Rejuvenating a Lower Manhattan icon from the inside out, MBB helped Trinity Church Wall Street refocus its core building around worship and music—and become more sustainable.
Starting with an intensive research process that engaged the Trinity Church community, MBB designed and implemented a phased restoration and renovation plan to meet contemporary needs, at once addressing deferred maintenance and reflecting the church's humanistic values.
The comprehensive, six-year project includes restored architecture and ornament; a newly accessible chancel, altar and churchyard landscape; a higher-performing building envelope; new interior and exterior lighting; new clerestory windows; renovated clergy and choir rooms; three new organs; accessible bluestone terraces, improved acoustics, and concealed A/V equipment for services and concerts.
The 1840s neo-Gothic building—the third to stand on this site, designed by Richard Upjohn—now offers a more welcoming experience to congregants and millions of annual visitors. The site-wide accessibility plan culminates in a new accessible route to the repositioned altar. Electrical infrastructure is concealed to reduce visual clutter and restore architectural coherence to the nave.

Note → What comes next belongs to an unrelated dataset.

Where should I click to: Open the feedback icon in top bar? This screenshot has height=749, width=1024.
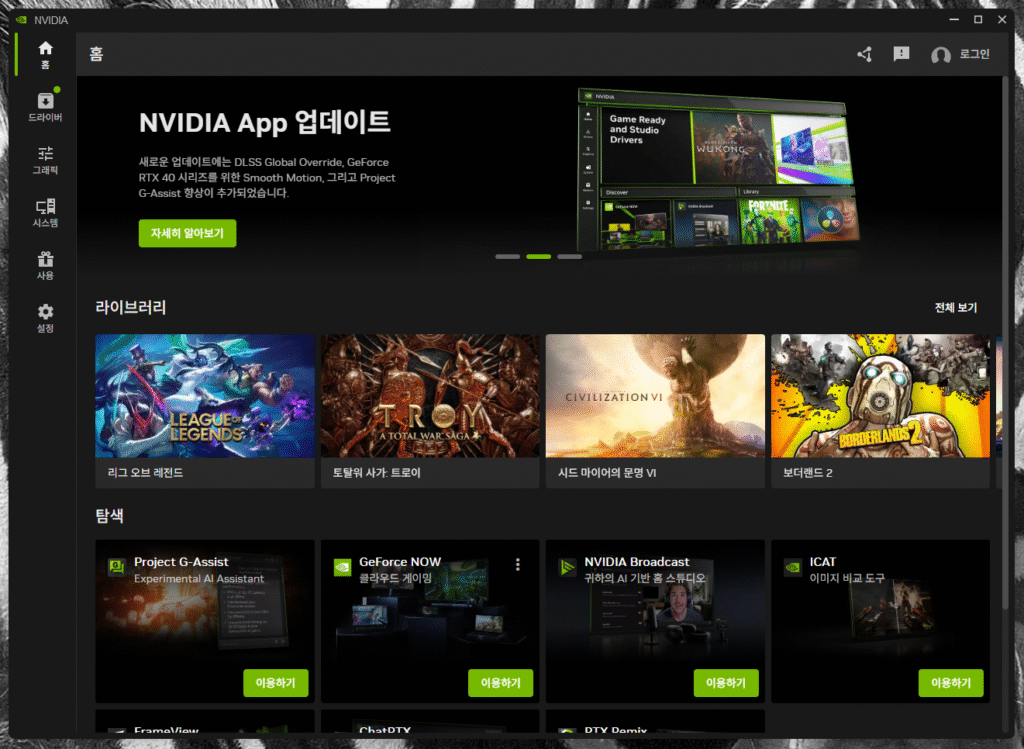click(901, 54)
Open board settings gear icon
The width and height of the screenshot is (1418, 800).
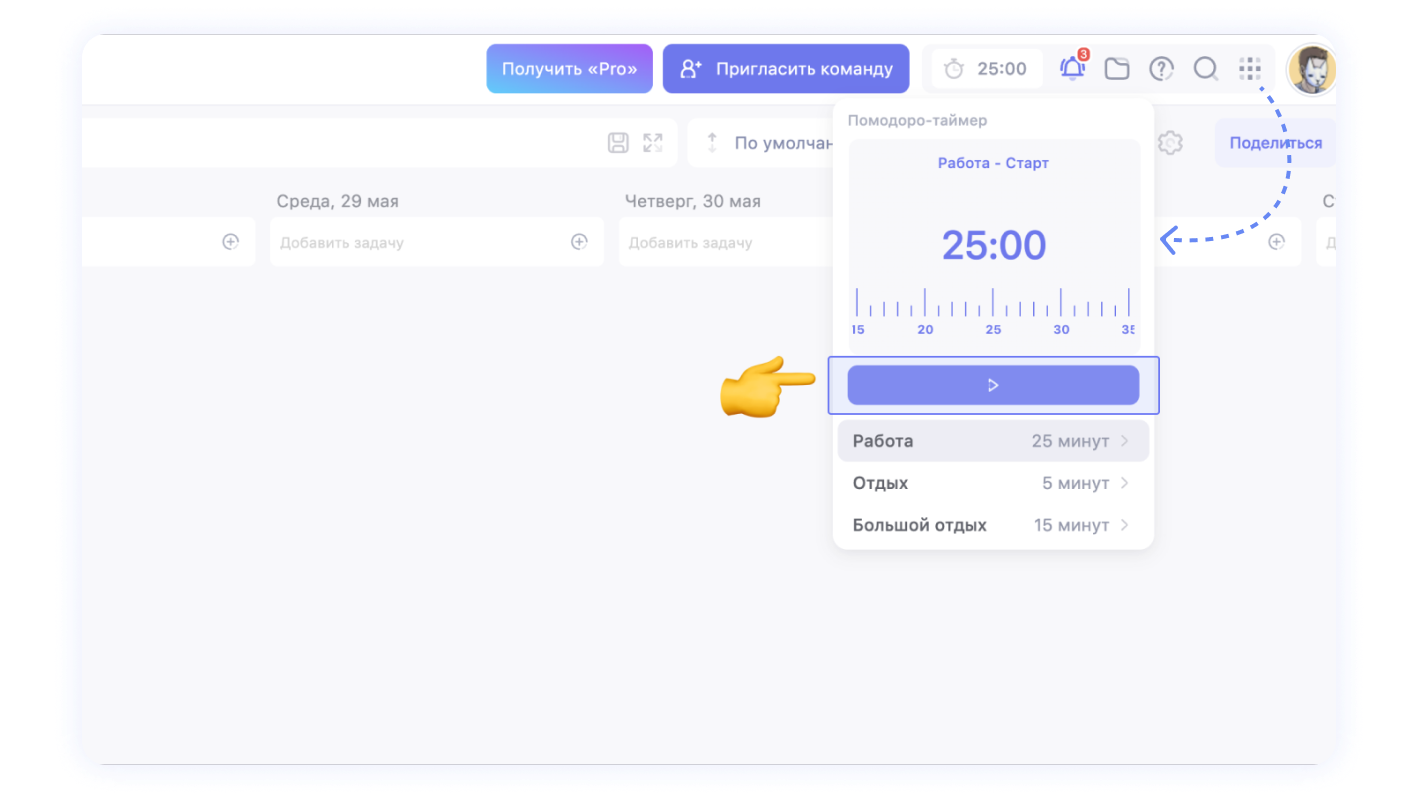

Height-adjustable LED pendants and clerestory sconces illuminate the nave, enabling people to read without glare. Brilliantly colored, early American stained-glass panels received full off-site conservation treatment. Non-historic clerestory windows were replaced with new, contextually appropriate stained glass.
Along the south terrace, a new cantilevered steel-and-glass canopy shelters the liturgical procession. This freestanding, minimalist awning rests on a foundation that straddles historic burial vaults—part of an overall site plan that upgraded the landscape and exterior lighting to welcome visitors to the verdant churchyard, a precious oasis in Lower Manhattan.